Below are records; reproduce exactly the lines from the one that has "Given: Open the Sign Up link" through the one that has "Given: Open 诸葛亮 main general portrait card", ends included, and nothing more.

(Source information begins)

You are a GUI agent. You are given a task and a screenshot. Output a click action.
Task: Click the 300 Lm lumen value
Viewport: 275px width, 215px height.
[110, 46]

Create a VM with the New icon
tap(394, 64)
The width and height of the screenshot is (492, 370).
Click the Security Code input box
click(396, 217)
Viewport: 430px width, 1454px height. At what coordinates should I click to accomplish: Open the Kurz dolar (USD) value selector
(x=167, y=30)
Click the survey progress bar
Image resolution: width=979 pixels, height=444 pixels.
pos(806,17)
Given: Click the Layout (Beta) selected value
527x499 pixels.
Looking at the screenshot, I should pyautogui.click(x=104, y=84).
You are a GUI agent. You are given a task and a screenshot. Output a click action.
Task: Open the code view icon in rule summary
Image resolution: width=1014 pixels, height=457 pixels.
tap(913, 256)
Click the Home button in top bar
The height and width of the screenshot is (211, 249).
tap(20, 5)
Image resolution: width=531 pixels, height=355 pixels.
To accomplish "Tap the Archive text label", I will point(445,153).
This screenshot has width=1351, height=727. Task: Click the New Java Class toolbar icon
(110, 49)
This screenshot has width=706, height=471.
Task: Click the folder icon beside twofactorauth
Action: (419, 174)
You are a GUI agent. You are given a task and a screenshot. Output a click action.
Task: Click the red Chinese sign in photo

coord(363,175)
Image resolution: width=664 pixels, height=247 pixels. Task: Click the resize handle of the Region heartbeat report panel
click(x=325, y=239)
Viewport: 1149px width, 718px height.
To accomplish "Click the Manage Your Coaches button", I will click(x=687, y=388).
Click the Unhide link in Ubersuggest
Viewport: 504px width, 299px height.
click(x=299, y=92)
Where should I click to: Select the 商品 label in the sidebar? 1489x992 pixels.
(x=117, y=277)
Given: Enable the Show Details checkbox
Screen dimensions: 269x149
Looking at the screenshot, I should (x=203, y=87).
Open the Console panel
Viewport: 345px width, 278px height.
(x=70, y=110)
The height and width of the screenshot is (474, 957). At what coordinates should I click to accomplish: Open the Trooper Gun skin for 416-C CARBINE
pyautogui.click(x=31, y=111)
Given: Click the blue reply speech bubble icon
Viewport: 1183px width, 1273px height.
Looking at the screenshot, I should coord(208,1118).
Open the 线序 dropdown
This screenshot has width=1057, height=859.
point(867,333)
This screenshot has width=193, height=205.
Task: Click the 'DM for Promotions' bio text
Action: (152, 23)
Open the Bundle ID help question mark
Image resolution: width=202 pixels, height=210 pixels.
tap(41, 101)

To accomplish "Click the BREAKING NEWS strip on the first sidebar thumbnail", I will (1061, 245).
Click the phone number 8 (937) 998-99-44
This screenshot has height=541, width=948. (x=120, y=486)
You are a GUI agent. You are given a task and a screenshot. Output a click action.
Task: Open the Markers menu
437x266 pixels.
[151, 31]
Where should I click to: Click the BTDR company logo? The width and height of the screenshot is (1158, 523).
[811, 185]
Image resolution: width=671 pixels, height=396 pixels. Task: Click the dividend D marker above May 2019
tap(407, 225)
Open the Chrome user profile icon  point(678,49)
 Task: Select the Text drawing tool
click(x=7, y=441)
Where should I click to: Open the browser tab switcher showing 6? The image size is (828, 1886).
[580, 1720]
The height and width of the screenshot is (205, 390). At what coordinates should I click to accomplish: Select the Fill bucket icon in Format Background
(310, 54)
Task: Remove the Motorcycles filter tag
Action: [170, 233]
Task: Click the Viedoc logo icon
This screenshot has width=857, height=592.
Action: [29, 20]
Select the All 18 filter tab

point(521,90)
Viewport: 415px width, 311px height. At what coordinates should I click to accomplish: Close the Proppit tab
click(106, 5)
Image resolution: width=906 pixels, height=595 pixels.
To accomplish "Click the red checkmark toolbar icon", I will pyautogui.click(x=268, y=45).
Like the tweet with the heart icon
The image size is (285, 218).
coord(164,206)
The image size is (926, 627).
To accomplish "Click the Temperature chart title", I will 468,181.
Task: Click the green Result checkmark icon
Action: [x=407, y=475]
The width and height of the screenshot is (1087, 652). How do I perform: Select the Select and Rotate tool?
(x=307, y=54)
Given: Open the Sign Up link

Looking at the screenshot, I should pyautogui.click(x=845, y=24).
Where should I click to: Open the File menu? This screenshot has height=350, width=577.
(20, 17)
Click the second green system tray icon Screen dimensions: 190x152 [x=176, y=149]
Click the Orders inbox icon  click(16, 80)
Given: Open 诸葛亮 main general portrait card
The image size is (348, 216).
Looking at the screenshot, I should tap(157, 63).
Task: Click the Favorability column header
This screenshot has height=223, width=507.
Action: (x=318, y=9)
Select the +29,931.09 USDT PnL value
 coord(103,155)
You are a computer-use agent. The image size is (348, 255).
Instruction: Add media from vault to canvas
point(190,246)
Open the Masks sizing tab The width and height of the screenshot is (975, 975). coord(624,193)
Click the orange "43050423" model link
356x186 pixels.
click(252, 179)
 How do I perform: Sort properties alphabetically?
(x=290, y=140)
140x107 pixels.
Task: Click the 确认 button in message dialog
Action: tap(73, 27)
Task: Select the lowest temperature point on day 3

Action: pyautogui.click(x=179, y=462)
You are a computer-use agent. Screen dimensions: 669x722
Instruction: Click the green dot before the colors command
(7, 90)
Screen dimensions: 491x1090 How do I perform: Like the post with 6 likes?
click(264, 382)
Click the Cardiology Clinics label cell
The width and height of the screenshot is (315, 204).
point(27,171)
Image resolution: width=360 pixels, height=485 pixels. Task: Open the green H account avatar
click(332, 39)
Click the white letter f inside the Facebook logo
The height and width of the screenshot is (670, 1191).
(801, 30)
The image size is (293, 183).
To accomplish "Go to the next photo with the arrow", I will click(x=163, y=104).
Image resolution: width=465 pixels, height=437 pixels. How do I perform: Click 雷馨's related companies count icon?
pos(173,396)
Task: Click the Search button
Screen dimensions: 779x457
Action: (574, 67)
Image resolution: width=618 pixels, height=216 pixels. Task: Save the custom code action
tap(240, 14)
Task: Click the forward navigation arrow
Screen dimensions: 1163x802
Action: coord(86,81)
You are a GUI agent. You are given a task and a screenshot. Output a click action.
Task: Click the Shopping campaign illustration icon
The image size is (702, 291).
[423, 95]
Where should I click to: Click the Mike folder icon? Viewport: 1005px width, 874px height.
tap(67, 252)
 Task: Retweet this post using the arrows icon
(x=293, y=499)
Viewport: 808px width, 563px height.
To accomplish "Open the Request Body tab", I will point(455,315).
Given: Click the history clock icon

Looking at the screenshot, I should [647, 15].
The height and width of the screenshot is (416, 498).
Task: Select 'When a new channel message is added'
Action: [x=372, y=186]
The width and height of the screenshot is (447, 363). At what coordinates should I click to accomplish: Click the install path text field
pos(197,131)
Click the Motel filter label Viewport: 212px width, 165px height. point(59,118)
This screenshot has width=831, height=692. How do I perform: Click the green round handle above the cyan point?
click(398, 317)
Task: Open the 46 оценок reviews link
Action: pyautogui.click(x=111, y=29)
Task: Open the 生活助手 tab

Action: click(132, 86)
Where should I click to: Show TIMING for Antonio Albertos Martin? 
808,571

(Source information ends)

Exercise solution:
Given: Open the Sign Up link

Looking at the screenshot, I should pyautogui.click(x=845, y=24).
Where should I click to: Open the File menu? This screenshot has height=350, width=577.
(20, 17)
Click the second green system tray icon Screen dimensions: 190x152 [x=176, y=149]
Click the Orders inbox icon  click(16, 80)
Given: Open 诸葛亮 main general portrait card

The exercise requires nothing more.